*What you are asked to do*. Please keep pictures out of the copy, and print exactly the lines from the one containing "Viewport: 1598px width, 899px height." through the end of the records.

*Data*.
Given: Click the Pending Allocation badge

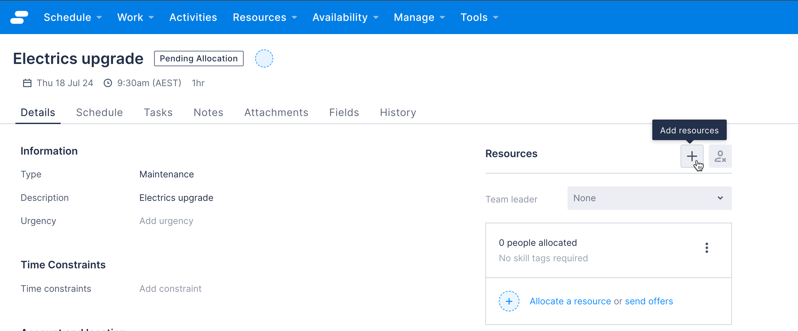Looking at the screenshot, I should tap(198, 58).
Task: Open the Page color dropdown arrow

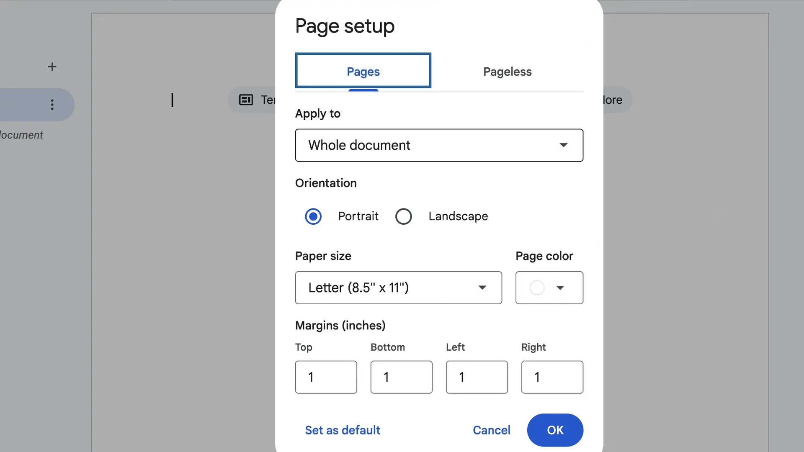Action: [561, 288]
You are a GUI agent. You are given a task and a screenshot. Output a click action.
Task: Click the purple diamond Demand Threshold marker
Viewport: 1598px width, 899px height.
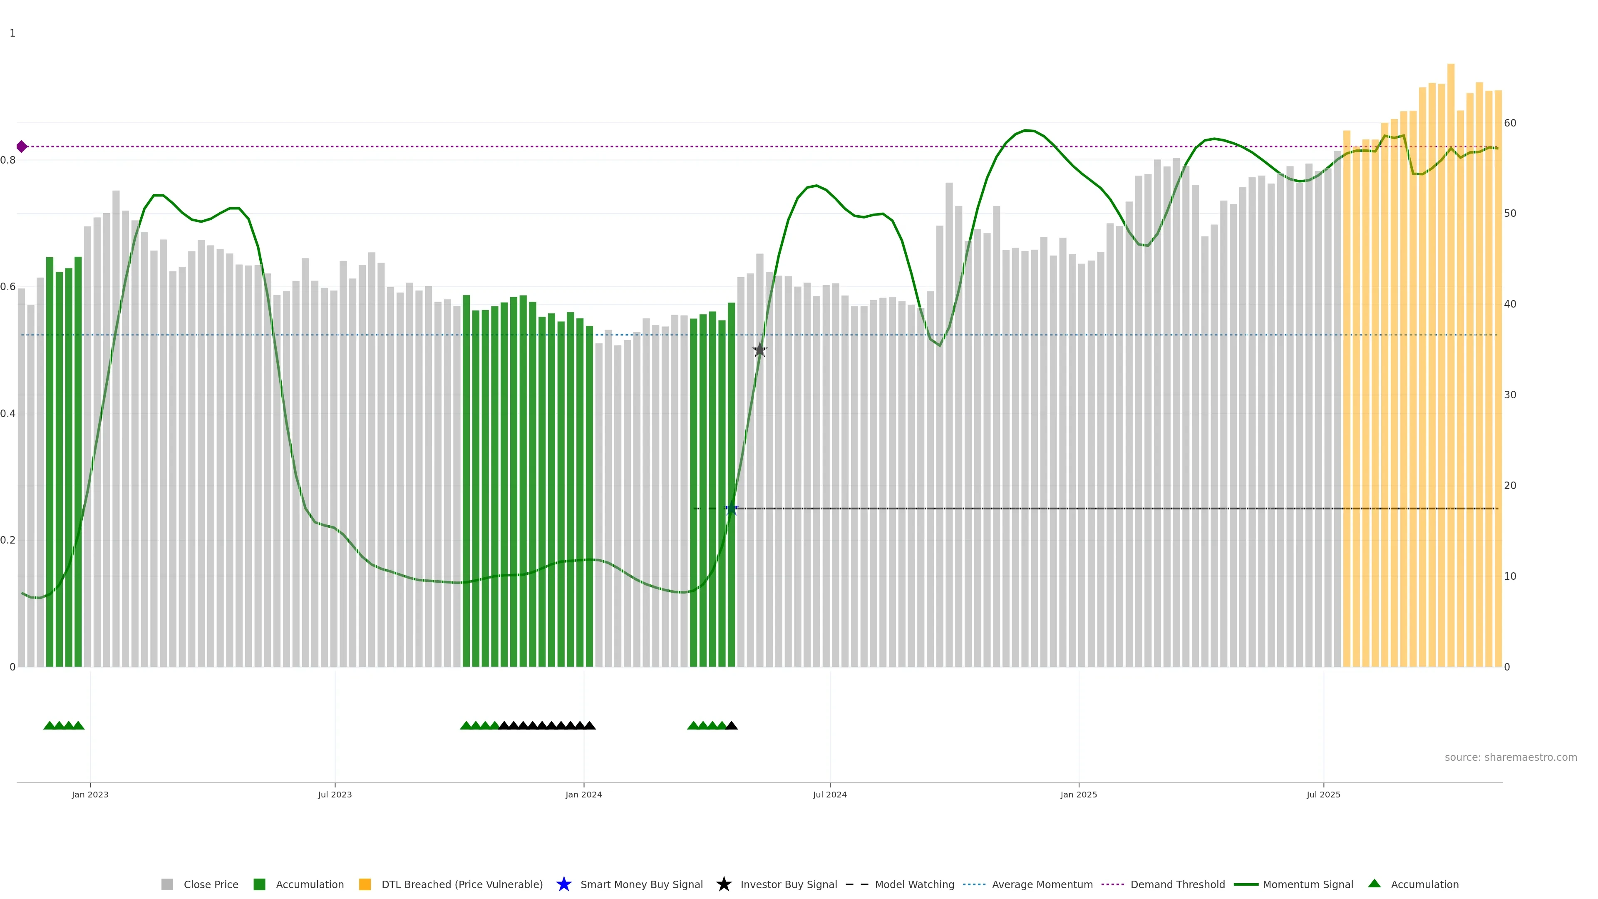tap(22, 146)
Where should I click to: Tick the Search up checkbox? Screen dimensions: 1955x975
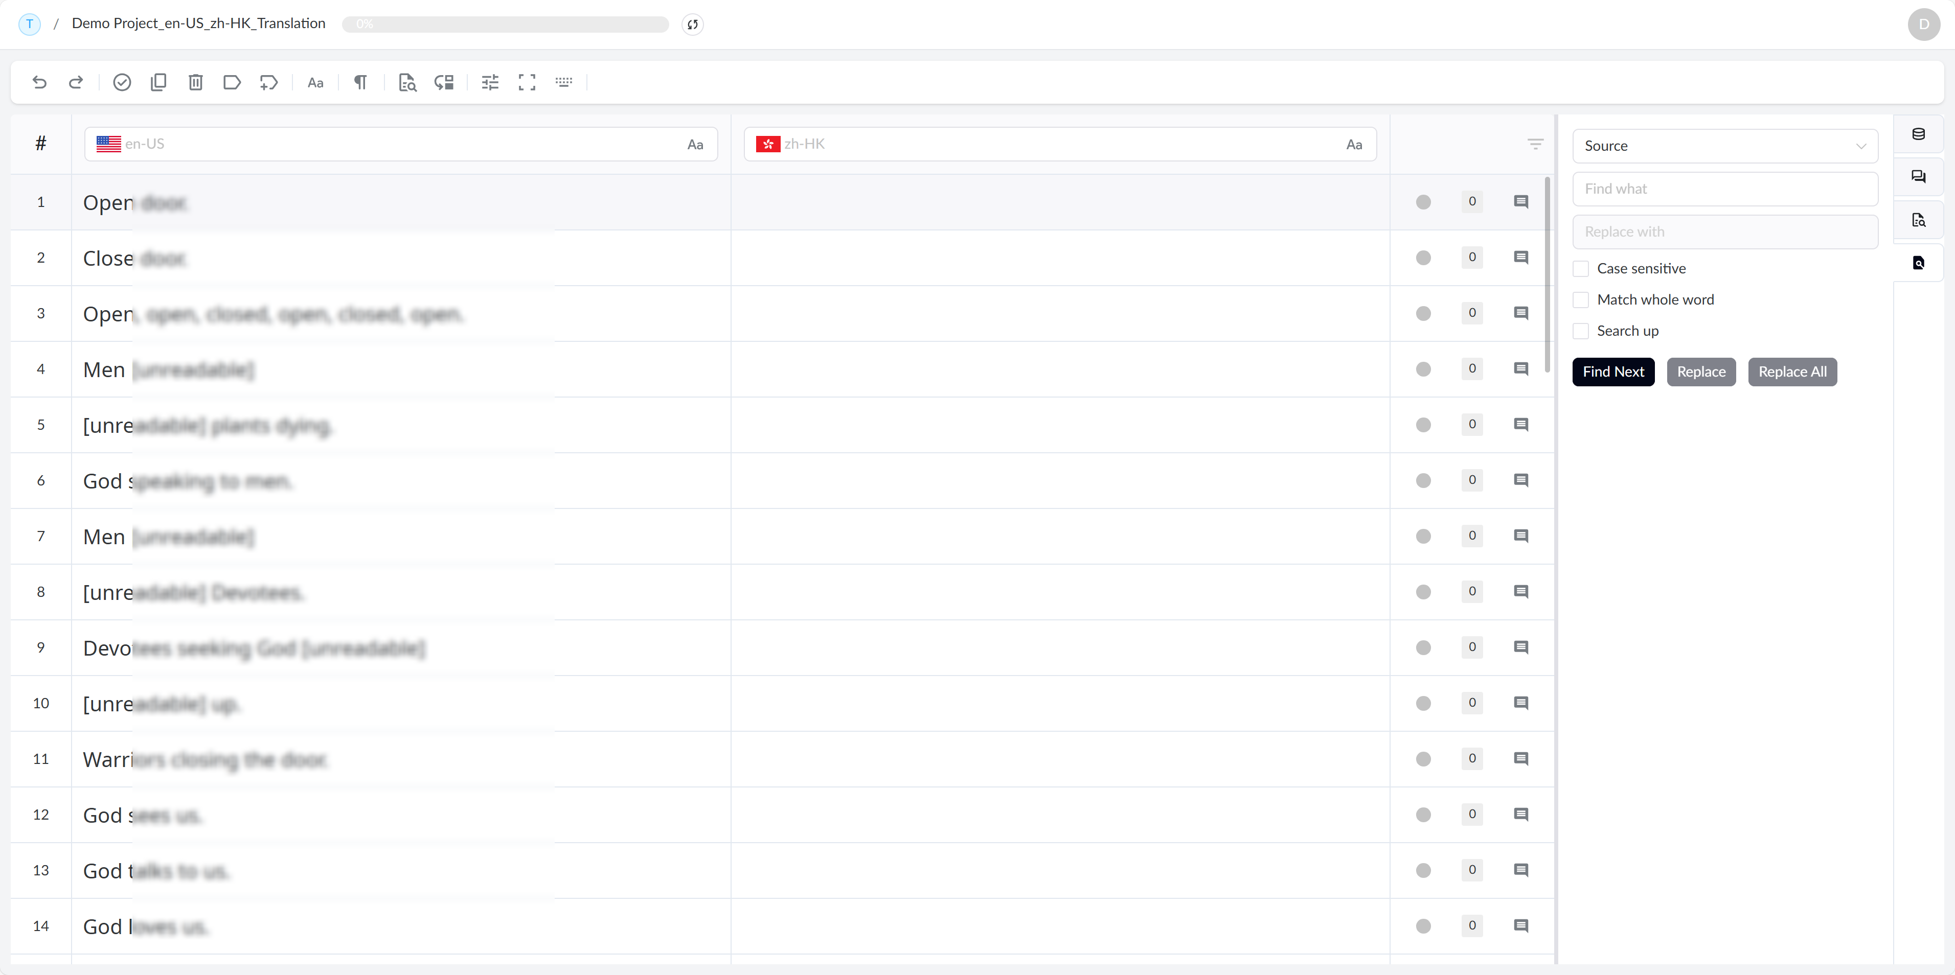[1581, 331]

*Response*.
Viewport: 1598px width, 899px height.
tap(22, 146)
Where should I click to: Tick the Search up checkbox? Screen dimensions: 1955x975
[1581, 331]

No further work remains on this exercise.